▶ [TRY IT]: Reproduce the records below exactly, but only between the lines holding "You are a computer-use agent. Screen dimensions: 576x275" and "Expand the preview", inclusive.

Data extracted from a collection:
======

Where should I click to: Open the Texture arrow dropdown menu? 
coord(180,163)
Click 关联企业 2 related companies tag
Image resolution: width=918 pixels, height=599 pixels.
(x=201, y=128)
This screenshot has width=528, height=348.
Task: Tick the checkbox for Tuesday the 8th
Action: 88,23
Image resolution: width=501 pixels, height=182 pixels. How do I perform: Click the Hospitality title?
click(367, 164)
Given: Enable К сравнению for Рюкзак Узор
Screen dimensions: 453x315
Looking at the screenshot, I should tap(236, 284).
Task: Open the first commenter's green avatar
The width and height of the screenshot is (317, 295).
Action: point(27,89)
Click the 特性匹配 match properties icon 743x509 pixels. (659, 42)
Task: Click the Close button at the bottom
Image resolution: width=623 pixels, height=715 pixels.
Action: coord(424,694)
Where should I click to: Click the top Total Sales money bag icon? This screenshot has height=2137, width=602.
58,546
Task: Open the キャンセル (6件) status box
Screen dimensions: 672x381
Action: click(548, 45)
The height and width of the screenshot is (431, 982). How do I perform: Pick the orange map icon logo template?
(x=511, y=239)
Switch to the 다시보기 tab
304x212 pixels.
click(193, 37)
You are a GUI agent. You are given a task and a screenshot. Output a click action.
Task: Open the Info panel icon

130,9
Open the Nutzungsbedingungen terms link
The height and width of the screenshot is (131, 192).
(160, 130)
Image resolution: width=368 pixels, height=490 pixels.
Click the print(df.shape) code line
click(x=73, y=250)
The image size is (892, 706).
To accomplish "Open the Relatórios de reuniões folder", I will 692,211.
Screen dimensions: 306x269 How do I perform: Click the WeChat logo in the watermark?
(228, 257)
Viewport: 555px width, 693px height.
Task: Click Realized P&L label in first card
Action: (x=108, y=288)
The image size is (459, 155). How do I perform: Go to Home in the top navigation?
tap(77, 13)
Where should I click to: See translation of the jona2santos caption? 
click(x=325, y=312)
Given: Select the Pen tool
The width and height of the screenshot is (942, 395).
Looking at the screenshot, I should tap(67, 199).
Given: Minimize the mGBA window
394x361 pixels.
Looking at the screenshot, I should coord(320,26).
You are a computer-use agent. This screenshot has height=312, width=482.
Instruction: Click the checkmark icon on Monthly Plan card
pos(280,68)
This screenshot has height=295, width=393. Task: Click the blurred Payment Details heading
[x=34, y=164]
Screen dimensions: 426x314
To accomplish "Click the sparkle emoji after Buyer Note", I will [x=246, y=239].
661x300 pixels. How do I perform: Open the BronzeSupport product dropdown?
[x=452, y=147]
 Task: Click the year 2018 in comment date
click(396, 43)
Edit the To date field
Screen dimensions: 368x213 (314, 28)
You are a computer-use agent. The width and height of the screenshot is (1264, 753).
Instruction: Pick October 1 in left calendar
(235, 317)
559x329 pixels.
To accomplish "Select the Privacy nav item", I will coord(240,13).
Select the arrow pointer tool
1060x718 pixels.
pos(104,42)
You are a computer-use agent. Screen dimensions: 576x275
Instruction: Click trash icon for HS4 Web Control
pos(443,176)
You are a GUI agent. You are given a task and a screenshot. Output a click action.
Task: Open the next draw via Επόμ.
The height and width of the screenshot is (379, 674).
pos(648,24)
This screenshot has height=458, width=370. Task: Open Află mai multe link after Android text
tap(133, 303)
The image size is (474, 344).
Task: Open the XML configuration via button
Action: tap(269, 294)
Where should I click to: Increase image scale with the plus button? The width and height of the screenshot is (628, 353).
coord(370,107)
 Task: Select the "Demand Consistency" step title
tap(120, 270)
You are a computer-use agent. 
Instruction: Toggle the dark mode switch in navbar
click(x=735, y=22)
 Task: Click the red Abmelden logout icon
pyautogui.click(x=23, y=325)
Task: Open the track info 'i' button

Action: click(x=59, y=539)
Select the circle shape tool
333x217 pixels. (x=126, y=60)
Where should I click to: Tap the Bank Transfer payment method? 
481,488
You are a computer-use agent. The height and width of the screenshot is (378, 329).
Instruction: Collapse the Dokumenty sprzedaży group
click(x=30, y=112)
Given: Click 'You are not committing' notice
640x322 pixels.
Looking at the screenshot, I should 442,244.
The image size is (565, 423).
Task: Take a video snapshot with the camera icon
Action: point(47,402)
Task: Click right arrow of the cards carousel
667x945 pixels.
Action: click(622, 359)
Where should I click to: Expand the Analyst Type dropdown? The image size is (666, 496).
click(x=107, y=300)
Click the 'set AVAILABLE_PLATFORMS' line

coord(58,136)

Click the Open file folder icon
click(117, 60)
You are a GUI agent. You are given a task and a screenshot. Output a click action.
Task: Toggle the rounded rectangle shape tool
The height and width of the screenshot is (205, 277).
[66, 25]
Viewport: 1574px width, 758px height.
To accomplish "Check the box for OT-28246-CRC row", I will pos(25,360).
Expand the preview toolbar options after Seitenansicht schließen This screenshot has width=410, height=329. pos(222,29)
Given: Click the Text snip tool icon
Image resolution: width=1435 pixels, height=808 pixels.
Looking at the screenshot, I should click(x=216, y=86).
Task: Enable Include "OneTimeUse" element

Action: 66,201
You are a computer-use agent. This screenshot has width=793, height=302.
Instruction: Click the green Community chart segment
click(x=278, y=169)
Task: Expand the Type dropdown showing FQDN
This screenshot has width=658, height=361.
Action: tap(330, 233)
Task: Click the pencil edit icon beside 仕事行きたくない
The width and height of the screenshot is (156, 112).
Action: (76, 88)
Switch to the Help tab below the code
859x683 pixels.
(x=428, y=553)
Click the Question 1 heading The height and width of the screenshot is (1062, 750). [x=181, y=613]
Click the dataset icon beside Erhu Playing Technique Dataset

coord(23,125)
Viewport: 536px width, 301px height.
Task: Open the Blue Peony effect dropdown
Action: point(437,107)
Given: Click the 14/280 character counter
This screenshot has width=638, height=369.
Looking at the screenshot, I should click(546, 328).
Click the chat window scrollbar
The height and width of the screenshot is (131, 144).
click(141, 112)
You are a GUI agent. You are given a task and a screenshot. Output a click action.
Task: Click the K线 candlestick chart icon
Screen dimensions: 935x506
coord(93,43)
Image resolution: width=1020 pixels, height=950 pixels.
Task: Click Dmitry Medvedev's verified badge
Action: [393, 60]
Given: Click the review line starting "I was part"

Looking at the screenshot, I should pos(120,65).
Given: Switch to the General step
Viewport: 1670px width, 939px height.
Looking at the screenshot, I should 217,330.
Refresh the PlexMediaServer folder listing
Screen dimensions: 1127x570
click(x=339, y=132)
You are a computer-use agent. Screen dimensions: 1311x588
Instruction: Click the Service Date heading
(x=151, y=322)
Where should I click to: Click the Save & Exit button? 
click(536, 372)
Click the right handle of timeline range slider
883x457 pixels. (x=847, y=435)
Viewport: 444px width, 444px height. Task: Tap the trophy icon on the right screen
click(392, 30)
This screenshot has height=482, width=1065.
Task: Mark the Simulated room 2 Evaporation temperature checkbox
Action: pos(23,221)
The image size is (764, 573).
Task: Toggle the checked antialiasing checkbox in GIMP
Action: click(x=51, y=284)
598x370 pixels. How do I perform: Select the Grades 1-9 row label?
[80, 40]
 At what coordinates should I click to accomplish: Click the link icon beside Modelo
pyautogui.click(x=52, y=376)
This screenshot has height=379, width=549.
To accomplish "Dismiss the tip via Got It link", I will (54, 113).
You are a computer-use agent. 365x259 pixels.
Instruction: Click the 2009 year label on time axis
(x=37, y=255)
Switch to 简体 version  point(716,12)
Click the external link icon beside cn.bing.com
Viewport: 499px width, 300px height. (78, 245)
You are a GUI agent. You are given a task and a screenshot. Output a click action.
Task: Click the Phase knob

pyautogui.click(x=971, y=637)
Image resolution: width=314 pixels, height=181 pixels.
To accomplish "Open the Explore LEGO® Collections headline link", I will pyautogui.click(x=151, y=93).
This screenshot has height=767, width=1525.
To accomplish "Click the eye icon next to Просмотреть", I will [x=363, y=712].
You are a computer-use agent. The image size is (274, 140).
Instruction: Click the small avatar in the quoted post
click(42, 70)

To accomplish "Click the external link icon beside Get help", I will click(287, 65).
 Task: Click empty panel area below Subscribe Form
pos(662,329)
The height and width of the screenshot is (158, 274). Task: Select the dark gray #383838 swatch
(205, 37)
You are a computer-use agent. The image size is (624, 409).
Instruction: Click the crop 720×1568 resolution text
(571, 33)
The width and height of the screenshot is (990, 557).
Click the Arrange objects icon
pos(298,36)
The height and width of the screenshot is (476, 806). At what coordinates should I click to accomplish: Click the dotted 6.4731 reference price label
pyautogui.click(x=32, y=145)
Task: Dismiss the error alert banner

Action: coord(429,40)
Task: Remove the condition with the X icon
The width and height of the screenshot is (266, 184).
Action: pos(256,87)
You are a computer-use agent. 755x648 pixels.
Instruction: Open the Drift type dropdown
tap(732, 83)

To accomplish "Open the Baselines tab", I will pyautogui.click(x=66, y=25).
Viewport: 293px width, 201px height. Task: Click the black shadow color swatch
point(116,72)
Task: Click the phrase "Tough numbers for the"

======

▶ [ANSWER SECTION]:
You are a computer-use agent. Screen dimensions: 576x275
Instruction: Click trash icon for HS4 Web Control
pos(443,176)
You are a GUI agent. You are given a task and a screenshot. Output a click action.
Task: Open the next draw via Επόμ.
The height and width of the screenshot is (379, 674).
pos(648,24)
This screenshot has height=458, width=370. Task: Open Află mai multe link after Android text
tap(133, 303)
The image size is (474, 344).
Task: Open the XML configuration via button
Action: tap(269, 294)
Where should I click to: Increase image scale with the plus button? The width and height of the screenshot is (628, 353).
coord(370,107)
 Task: Select the "Demand Consistency" step title
tap(120, 270)
You are a computer-use agent. 
Instruction: Toggle the dark mode switch in navbar
click(x=735, y=22)
 Task: Click the red Abmelden logout icon
pyautogui.click(x=23, y=325)
Task: Open the track info 'i' button

Action: click(x=59, y=539)
Select the circle shape tool
333x217 pixels. (x=126, y=60)
Where should I click to: Tap the Bank Transfer payment method? 
481,488
You are a computer-use agent. The height and width of the screenshot is (378, 329).
Instruction: Collapse the Dokumenty sprzedaży group
click(x=30, y=112)
Given: Click 'You are not committing' notice
640x322 pixels.
Looking at the screenshot, I should 442,244.
The image size is (565, 423).
Task: Take a video snapshot with the camera icon
Action: point(47,402)
Task: Click right arrow of the cards carousel
667x945 pixels.
Action: click(622, 359)
Where should I click to: Expand the Analyst Type dropdown? The image size is (666, 496).
click(x=107, y=300)
Click the 'set AVAILABLE_PLATFORMS' line

coord(58,136)

Click the Open file folder icon
click(117, 60)
You are a GUI agent. You are given a task and a screenshot. Output a click action.
Task: Toggle the rounded rectangle shape tool
The height and width of the screenshot is (205, 277).
[66, 25]
Viewport: 1574px width, 758px height.
To accomplish "Check the box for OT-28246-CRC row", I will pos(25,360).
Expand the preview toolbar options after Seitenansicht schließen This screenshot has width=410, height=329. pos(222,29)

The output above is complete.